Might Makes Right

Dec 20, 2010 12:35

My brother-in-law commented to me last night, "It seems like in Greek Mythology, might makes right - not just that, but if you have the might, you ARE right. So Ulysses is a better person, because he can pull his bow - not that he is able to pull the bow because he is a better person."

"Well," I said, "That's not an unusual concept. The middle ages had lots of writing about that."

And I'm still thinking about it. You see, when people write about chivalric virtue in the middle ages and they talk about "Nobility" and "Franchise" as virtues - they are not talking about the abstract concept of behaving like a noble or a free man - no, they mean BEING noble. You are born noble, congratulations, you have a virtue.

Geoffroi de Charny - my favorite Chivalric author - casually mentions how god CHOSE the nobility, (though then goes on that they were not chosen to be a bunch of oafs, great power comes with great responsibility, yo.) And yes, they were chosen out of the best, the strongest of men.

I've read lots of medieval romances that mention Nature creating, say, the heroine, and using the best dough, not the coarse grain used for most people. You see how this follows? You're better because you're better.

And we can't look down on the medieval mindset because this attitude pervades today. Just watch a few rounds of WWF. The good guy always pins the bad guy in the end - and it is really hard to discern whether he is better because he is good or he is good because he is better. There is no causal relation offered - it's not a part of the narrative.

And I realized, this attitude is at the heart of Conservative thought.
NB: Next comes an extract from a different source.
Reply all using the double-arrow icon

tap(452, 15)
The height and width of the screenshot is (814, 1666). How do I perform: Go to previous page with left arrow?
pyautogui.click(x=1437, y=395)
Rich people deserve what they have, poor people are flawed somehow and that's why they're poor. It's a comforting thought, isn't it? I have mine, so I must be good. I won't end up poor because I'm good. How very nice. How very wrong.

Though I admit a small sense of smugness realizing, after years of being called an Idealistic Dreamer (TM) for my liberal views, that actually, it's the right that advances policy based on fantasy, this fantasy that might makes right. It explains why they ignore hard evidence like, say, that attacking people doesn't make you safer, it makes you less safe, and taxing the rich more actually doesn't hurt them but taxing the poor more will make even the rich suffer. You look at the facts and you think this stuff is a no-brainer, but it challenges that mythology that is built into us from time out of mind. It assumes that other people react the same as we do, have the same drives ambitions flaws and strengths. "We" are no longer special. Our privileges are no longer earned.

(And yes, I did say I'd post fiction today, but since I got a total of zero comments on that, and near zero on all fiction posts total, I'm guessing there is, in fact, zero interest in such.)